**WHAT YOU NEED TO DO**
Only the text of the records belongs in the answer, copied exactly, with every picture omitted.

**Collected data entries**
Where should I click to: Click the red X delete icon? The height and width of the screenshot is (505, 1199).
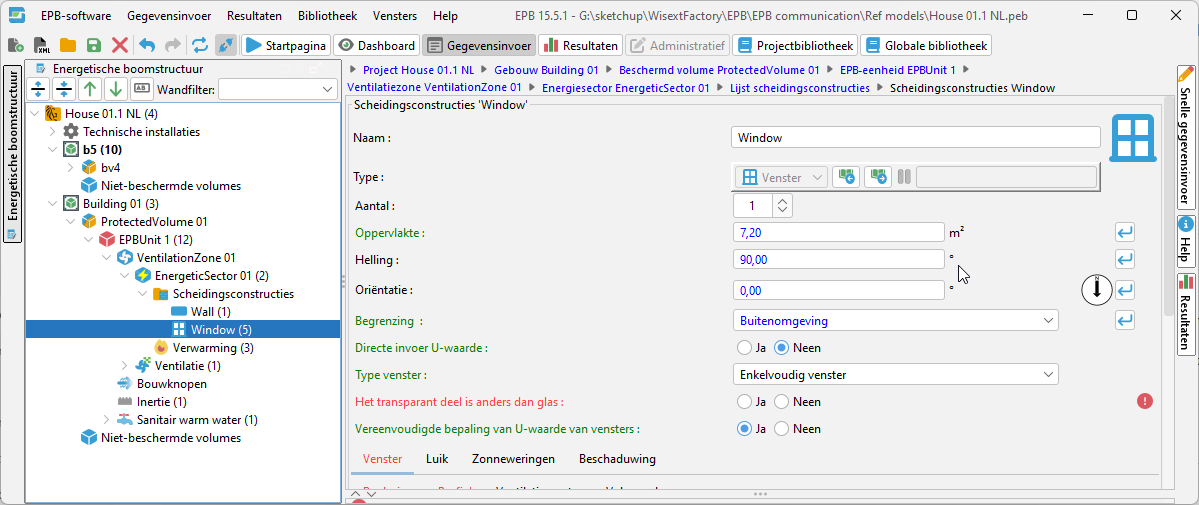[120, 45]
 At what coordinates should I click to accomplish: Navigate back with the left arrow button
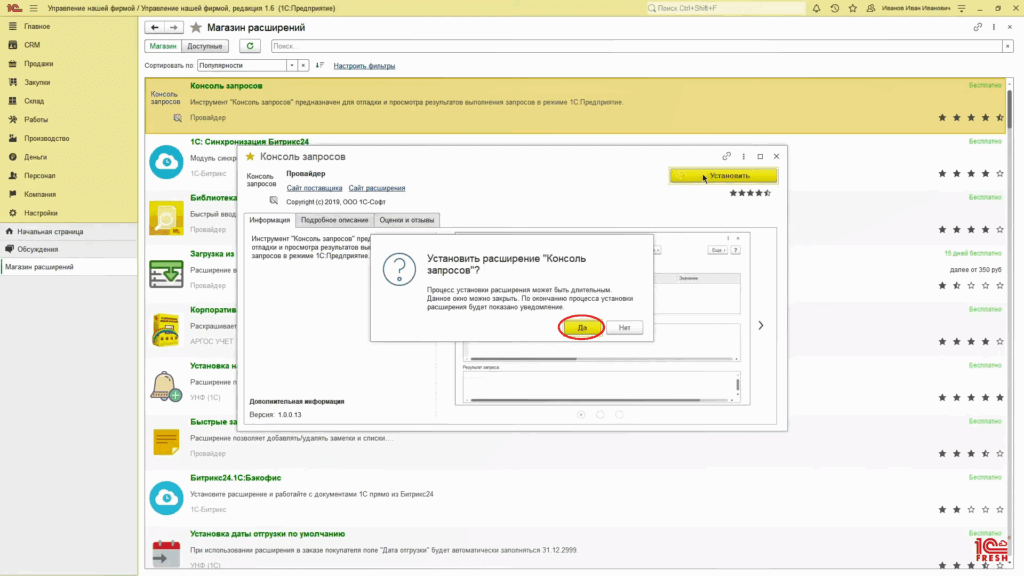[156, 27]
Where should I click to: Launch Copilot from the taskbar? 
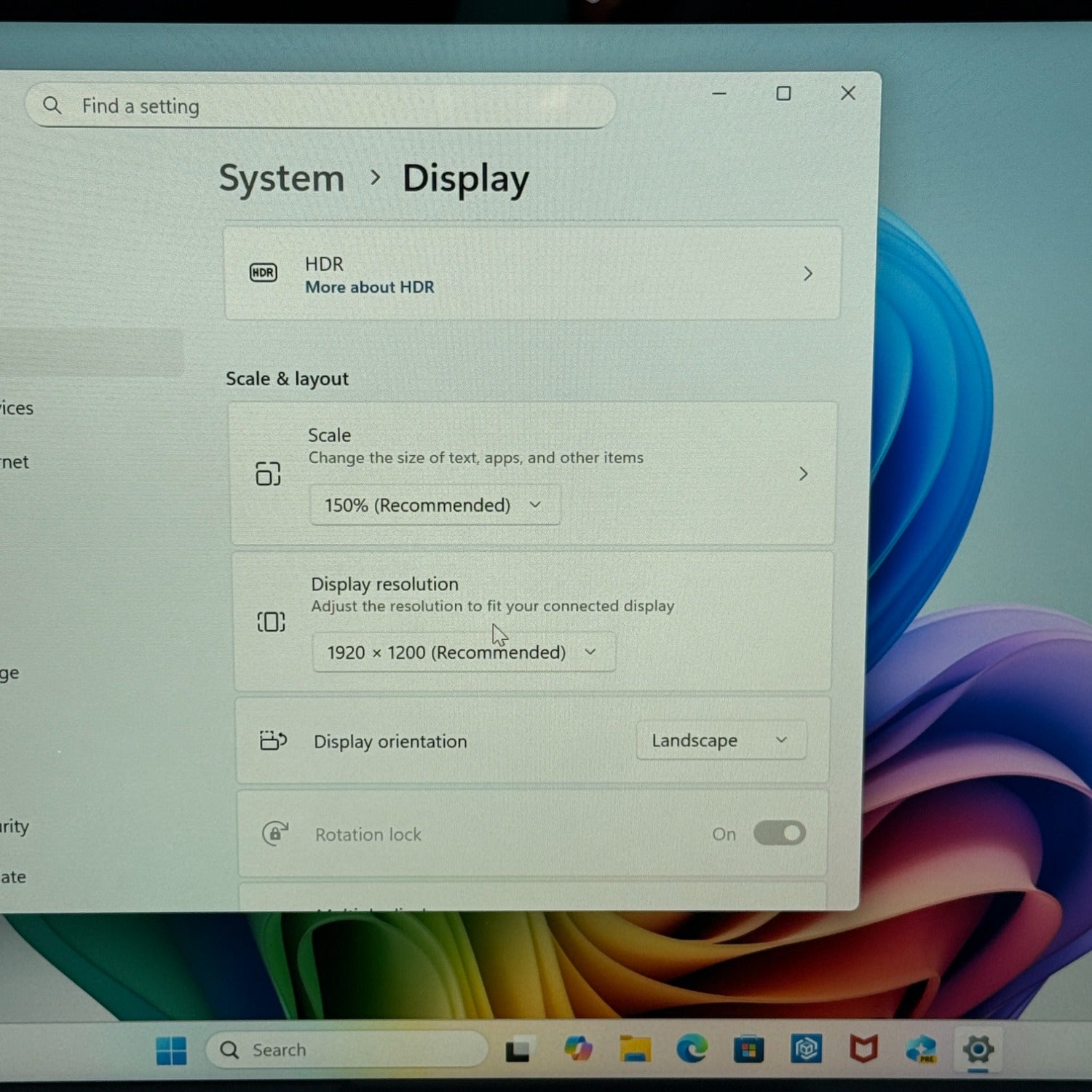[578, 1049]
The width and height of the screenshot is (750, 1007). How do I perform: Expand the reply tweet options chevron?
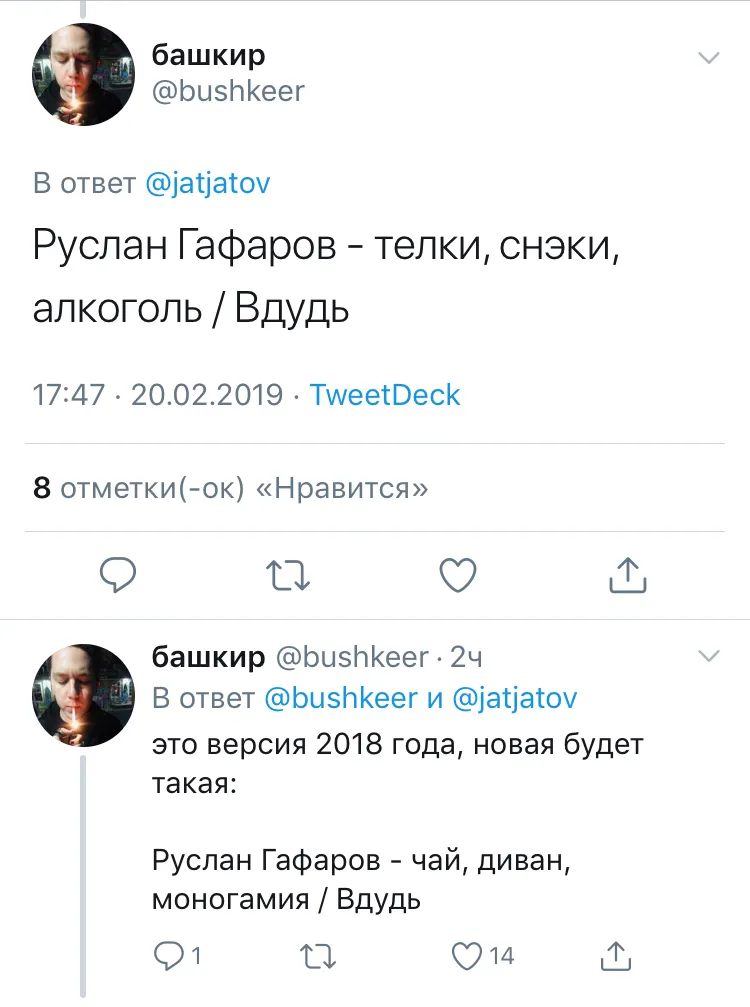pyautogui.click(x=708, y=656)
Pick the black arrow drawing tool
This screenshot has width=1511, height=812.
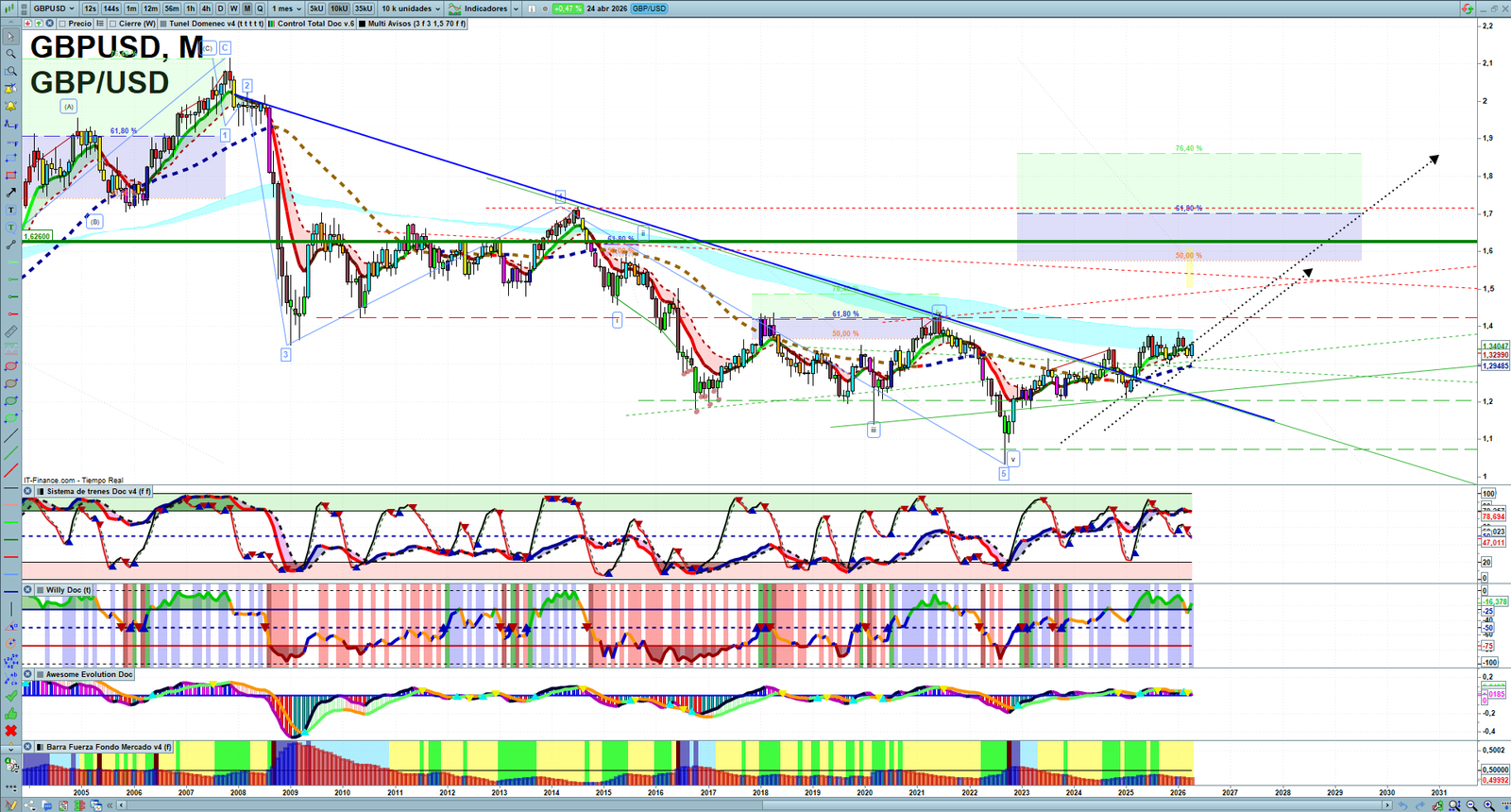11,193
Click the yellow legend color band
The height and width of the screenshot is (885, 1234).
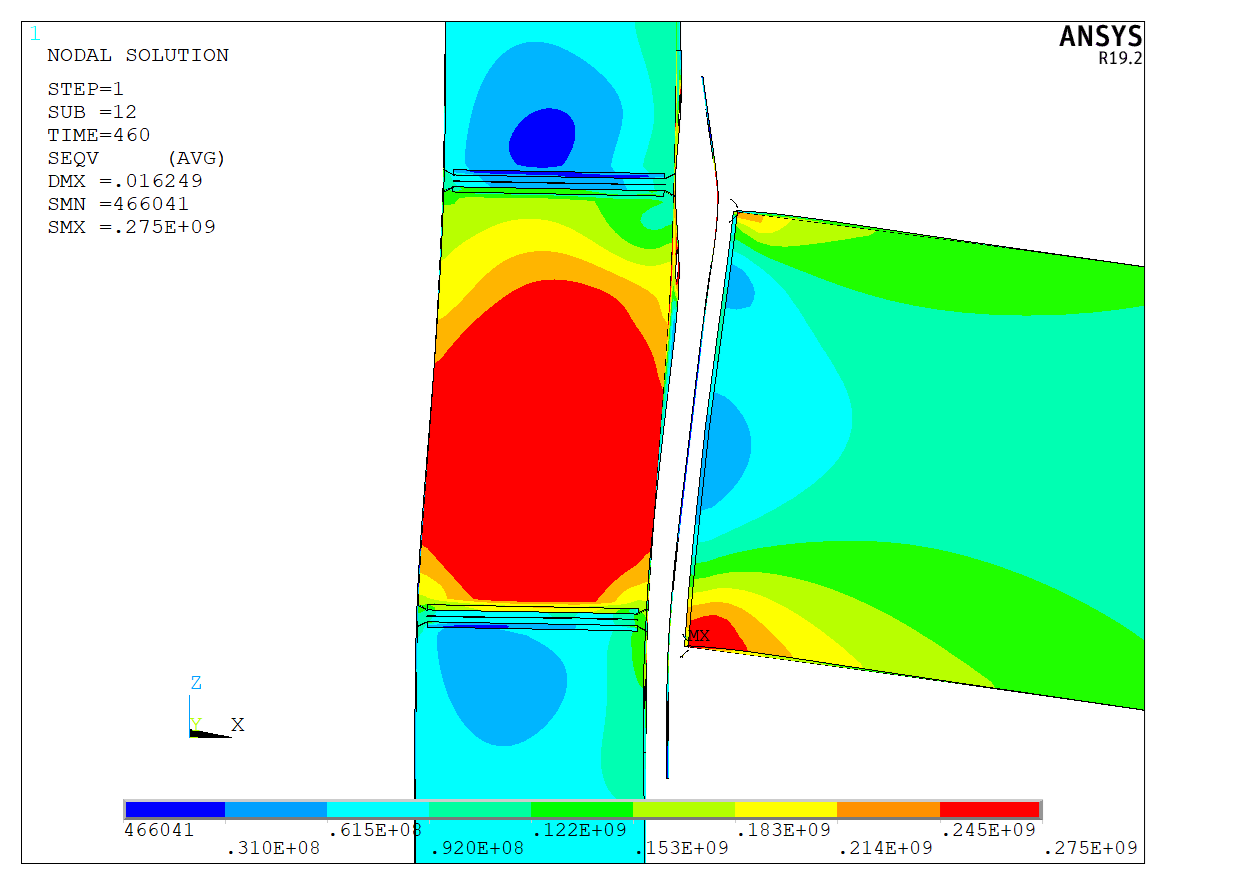pos(786,809)
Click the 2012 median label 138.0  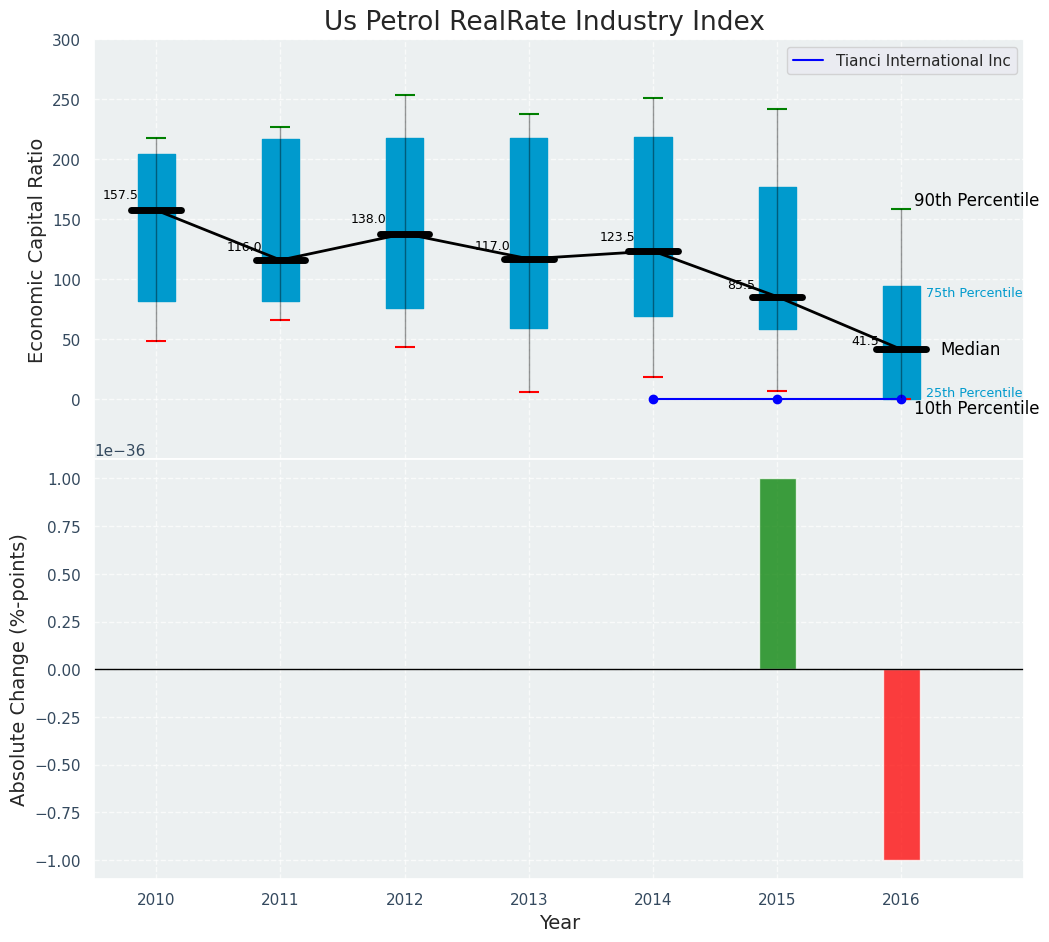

**RESPONSE AREA**
Where should I click to: Click the red X delete icon? The height and width of the screenshot is (505, 1199).
[120, 45]
 At what coordinates should I click to accomplish: Navigate back with the left arrow button
[156, 27]
Where should I click to: Launch Copilot from the taskbar? 
[578, 1049]
The width and height of the screenshot is (750, 1007). How do I perform: Expand the reply tweet options chevron?
pyautogui.click(x=708, y=656)
Pick the black arrow drawing tool
This screenshot has width=1511, height=812.
11,193
Click the yellow legend color band
The height and width of the screenshot is (885, 1234).
pos(786,809)
Click the 2012 median label 138.0  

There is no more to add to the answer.